**PROBLEM TO SOLVE**
All of the entries below, duplicated exactly, make up the answer.

Stored data
+ + + + + + +
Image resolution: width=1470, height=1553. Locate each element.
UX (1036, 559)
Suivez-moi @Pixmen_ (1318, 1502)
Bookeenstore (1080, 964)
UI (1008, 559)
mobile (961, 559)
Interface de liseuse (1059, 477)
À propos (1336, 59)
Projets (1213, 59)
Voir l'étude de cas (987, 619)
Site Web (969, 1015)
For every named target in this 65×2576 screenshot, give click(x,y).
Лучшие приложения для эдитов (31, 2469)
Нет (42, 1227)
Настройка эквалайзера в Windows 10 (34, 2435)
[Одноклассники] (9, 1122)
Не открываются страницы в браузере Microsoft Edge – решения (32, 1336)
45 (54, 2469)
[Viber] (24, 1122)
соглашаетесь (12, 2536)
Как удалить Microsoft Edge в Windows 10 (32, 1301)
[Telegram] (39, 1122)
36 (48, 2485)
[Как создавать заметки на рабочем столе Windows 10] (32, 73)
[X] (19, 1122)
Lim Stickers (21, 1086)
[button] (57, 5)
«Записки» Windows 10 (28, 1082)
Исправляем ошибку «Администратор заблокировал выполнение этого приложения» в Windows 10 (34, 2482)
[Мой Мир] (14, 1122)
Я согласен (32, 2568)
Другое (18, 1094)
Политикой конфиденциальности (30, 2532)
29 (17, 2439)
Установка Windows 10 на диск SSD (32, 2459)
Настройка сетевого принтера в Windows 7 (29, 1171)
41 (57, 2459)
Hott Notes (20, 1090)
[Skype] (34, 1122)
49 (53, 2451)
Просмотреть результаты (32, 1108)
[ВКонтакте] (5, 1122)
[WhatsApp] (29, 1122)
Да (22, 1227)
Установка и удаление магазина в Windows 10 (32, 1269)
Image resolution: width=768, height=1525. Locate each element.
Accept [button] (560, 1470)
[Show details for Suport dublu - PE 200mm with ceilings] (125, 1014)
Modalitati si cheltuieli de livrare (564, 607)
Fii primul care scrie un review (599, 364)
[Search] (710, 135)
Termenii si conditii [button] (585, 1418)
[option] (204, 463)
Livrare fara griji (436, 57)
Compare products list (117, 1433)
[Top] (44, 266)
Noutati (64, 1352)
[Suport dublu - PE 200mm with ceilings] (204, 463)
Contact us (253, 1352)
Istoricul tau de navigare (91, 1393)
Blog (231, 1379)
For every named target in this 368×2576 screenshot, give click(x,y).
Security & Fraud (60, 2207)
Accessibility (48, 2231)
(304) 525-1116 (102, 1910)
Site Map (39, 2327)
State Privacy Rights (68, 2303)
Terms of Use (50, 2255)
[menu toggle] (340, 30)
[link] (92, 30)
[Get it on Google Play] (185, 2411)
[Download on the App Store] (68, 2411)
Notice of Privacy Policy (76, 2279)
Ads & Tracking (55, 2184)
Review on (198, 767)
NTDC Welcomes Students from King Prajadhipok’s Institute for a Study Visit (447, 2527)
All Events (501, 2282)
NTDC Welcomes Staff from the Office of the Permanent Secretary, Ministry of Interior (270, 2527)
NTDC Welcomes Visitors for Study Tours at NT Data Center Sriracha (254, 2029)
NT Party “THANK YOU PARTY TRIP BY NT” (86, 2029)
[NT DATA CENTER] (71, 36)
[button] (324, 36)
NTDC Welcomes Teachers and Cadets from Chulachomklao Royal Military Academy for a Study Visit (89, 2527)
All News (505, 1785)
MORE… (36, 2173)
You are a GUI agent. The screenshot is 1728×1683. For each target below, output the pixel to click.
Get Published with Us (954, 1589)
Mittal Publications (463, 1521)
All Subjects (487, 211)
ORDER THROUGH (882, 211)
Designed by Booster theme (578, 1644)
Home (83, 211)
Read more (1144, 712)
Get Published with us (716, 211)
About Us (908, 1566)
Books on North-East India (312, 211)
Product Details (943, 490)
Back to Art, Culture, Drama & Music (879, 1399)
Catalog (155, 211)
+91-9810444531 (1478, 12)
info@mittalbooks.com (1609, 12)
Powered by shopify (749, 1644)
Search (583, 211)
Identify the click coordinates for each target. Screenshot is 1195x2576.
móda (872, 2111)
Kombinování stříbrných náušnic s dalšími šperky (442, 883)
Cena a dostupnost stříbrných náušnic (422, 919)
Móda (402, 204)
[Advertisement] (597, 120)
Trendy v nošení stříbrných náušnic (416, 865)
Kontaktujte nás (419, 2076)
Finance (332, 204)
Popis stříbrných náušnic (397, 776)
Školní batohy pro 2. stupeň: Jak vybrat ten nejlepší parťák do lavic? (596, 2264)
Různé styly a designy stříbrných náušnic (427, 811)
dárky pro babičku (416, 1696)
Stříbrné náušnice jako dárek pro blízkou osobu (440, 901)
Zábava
+ + + + + + +
**WRITTEN ANSWER**
Image resolution: width=1470, height=1553. Locate each element.
UX (1036, 559)
Suivez-moi @Pixmen_ (1318, 1502)
Bookeenstore (1080, 964)
UI (1008, 559)
mobile (961, 559)
Interface de liseuse (1059, 477)
À propos (1336, 59)
Projets (1213, 59)
Voir l'étude de cas (987, 619)
Site Web (969, 1015)
For every named target in this 65×2576 screenshot, give click(x,y).
Лучшие приложения для эдитов (31, 2469)
Нет (42, 1227)
Настройка эквалайзера в Windows 10 (34, 2435)
[Одноклассники] (9, 1122)
Не открываются страницы в браузере Microsoft Edge – решения (32, 1336)
45 (54, 2469)
[Viber] (24, 1122)
соглашаетесь (12, 2536)
Как удалить Microsoft Edge в Windows 10 (32, 1301)
[Telegram] (39, 1122)
36 (48, 2485)
[Как создавать заметки на рабочем столе Windows 10] (32, 73)
[X] (19, 1122)
Lim Stickers (21, 1086)
[button] (57, 5)
«Записки» Windows 10 (28, 1082)
Исправляем ошибку «Администратор заблокировал выполнение этого приложения» в Windows 10 (34, 2482)
[Мой Мир] (14, 1122)
Я согласен (32, 2568)
Другое (18, 1094)
Политикой конфиденциальности (30, 2532)
29 (17, 2439)
Установка Windows 10 на диск SSD (32, 2459)
Настройка сетевого принтера в Windows 7 (29, 1171)
41 (57, 2459)
Hott Notes (20, 1090)
[Skype] (34, 1122)
49 (53, 2451)
Просмотреть результаты (32, 1108)
[ВКонтакте] (5, 1122)
[WhatsApp] (29, 1122)
Да (22, 1227)
Установка и удаление магазина в Windows 10 (32, 1269)
Image resolution: width=768, height=1525. Locate each element.
Accept [button] (560, 1470)
[Show details for Suport dublu - PE 200mm with ceilings] (125, 1014)
Modalitati si cheltuieli de livrare (564, 607)
Fii primul care scrie un review (599, 364)
[Search] (710, 135)
Termenii si conditii [button] (585, 1418)
[option] (204, 463)
Livrare fara griji (436, 57)
Compare products list (117, 1433)
[Top] (44, 266)
Noutati (64, 1352)
[Suport dublu - PE 200mm with ceilings] (204, 463)
Contact us (253, 1352)
Istoricul tau de navigare (91, 1393)
Blog (231, 1379)
For every named target in this 368×2576 screenshot, give click(x,y).
Security & Fraud (60, 2207)
Accessibility (48, 2231)
(304) 525-1116 (102, 1910)
Site Map (39, 2327)
State Privacy Rights (68, 2303)
Terms of Use (50, 2255)
[menu toggle] (340, 30)
[link] (92, 30)
[Get it on Google Play] (185, 2411)
[Download on the App Store] (68, 2411)
Notice of Privacy Policy (76, 2279)
Ads & Tracking (55, 2184)
Review on (198, 767)
NTDC Welcomes Students from King Prajadhipok’s Institute for a Study Visit (447, 2527)
All Events (501, 2282)
NTDC Welcomes Staff from the Office of the Permanent Secretary, Ministry of Interior (270, 2527)
NTDC Welcomes Visitors for Study Tours at NT Data Center Sriracha (254, 2029)
NT Party “THANK YOU PARTY TRIP BY NT” (86, 2029)
[NT DATA CENTER] (71, 36)
[button] (324, 36)
NTDC Welcomes Teachers and Cadets from Chulachomklao Royal Military Academy for a Study Visit (89, 2527)
All News (505, 1785)
MORE… (36, 2173)
You are a GUI agent. The screenshot is 1728×1683. For each target below, output the pixel to click.
Get Published with Us (954, 1589)
Mittal Publications (463, 1521)
All Subjects (487, 211)
ORDER THROUGH (882, 211)
Designed by Booster theme (578, 1644)
Home (83, 211)
Read more (1144, 712)
Get Published with us (716, 211)
About Us (908, 1566)
Books on North-East India (312, 211)
Product Details (943, 490)
Back to Art, Culture, Drama & Music (879, 1399)
Catalog (155, 211)
+91-9810444531 (1478, 12)
info@mittalbooks.com (1609, 12)
Powered by shopify (749, 1644)
Search (583, 211)
Identify the click coordinates for each target. Screenshot is 1195x2576.
móda (872, 2111)
Kombinování stříbrných náušnic s dalšími šperky (442, 883)
Cena a dostupnost stříbrných náušnic (422, 919)
Móda (402, 204)
[Advertisement] (597, 120)
Trendy v nošení stříbrných náušnic (416, 865)
Kontaktujte nás (419, 2076)
Finance (332, 204)
Popis stříbrných náušnic (397, 776)
Školní batohy pro 2. stupeň: Jak vybrat ten nejlepší parťák do lavic? (596, 2264)
Různé styly a designy stříbrných náušnic (427, 811)
dárky pro babičku (416, 1696)
Stříbrné náušnice jako dárek pro blízkou osobu (440, 901)
Zábava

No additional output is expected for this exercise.